Since its opening in 1992, the Tennessee Aquarium has attracted more than one million visitors, and the area adjacent to the aquarium on the south shore quickly became the city’s most popular common ground, made even more popular by the addition of a well-designed, newly-constructed project where visitors to the river could enjoy scenic vistas, participate in river events and gather for civic celebrations. It’s a reminder of the impact that can come from a project like the proposed Beale Street Landing at the foot of Beale Street (although the Memphis project is more context sensitive).
To make connections easier, with the opening of the aquarium, an electric-powered shuttle was added, but it was there to do more than provide transportation. For a city maligned as the most polluted in the nation, the shuttle became a symbol of a commitment to more environmentally sensitive policies. The shuttle eliminates an estimated 130,000 pounds of diesel particulates.
Today, Chattanooga bears little resemblance to the sad city that we knew a couple of decades ago.
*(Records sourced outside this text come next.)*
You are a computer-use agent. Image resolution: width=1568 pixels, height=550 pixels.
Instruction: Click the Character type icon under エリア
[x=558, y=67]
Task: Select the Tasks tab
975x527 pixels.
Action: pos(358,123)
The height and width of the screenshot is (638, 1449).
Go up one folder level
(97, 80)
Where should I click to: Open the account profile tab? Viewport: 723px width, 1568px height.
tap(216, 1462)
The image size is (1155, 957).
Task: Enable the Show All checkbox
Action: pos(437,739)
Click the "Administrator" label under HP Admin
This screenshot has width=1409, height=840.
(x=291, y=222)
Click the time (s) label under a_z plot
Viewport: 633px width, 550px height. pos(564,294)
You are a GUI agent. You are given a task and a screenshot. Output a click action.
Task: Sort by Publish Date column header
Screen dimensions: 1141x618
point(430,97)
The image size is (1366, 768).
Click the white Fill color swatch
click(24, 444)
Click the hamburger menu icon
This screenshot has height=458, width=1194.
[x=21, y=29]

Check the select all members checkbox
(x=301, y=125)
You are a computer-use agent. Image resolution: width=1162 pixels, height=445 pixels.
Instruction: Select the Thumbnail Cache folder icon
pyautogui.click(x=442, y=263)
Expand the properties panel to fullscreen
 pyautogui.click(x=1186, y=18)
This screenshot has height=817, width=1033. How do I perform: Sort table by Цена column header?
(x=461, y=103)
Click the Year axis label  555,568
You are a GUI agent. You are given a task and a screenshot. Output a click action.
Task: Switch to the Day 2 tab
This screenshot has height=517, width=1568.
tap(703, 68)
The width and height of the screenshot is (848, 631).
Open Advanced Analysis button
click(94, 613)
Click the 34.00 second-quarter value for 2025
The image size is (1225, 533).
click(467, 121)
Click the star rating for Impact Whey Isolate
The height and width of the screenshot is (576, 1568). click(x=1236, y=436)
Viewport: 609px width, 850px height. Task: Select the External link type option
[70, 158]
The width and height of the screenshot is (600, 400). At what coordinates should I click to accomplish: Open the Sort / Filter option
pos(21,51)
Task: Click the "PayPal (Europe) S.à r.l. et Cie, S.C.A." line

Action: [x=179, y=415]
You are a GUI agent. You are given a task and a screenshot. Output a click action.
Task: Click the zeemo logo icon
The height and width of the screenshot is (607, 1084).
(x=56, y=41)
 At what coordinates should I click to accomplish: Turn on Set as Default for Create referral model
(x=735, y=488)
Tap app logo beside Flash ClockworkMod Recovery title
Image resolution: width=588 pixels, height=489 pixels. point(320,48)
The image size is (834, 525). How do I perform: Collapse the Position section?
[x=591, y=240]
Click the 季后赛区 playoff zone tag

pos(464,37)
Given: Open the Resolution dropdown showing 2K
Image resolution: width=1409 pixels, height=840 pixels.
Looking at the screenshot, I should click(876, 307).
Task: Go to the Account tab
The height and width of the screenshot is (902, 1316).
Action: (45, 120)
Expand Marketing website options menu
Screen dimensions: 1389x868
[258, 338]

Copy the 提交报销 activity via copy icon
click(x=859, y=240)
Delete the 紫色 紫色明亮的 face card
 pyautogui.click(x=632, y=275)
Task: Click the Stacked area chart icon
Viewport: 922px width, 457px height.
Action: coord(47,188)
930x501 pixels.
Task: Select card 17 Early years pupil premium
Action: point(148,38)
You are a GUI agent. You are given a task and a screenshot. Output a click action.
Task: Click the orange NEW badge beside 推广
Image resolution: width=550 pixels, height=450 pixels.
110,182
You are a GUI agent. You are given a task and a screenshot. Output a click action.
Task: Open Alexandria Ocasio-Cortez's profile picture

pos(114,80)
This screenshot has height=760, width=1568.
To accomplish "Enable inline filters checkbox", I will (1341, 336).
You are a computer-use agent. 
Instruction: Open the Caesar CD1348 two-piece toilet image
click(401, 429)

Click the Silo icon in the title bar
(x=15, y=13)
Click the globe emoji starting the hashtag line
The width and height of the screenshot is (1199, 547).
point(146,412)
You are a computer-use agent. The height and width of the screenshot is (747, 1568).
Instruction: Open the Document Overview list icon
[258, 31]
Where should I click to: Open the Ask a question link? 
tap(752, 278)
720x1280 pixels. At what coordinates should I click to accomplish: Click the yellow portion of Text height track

Back then, all of its stories were about the ones that got away – how Coca-Cola started there but left for Atlanta and how the New York Times Company began but left for the Big Apple.
Good News, Bad News
The good news is that these companies, plus steel and chemicals, created wealth that’s found now in foundations that have invested in the waterfront improvements. There are always serious bumps in the road (including election of a new mayor who campaigned as an anti-urban design candidate and whose rhetoric bordered on anti-intellectualism), but that is the nature of city development in general.
The truth is that there are no magic answers that can be transplanted from city to city. The truth is that by the time that something’s called a best practice, it no longer is. The truth is that Memphis needs to quit chasing the last, greatest answer to its problems.
That said, there are few things as instructive as taking the lessons that come from cities that have faced similar challenges, and one of these is 330 miles away in Chattanooga.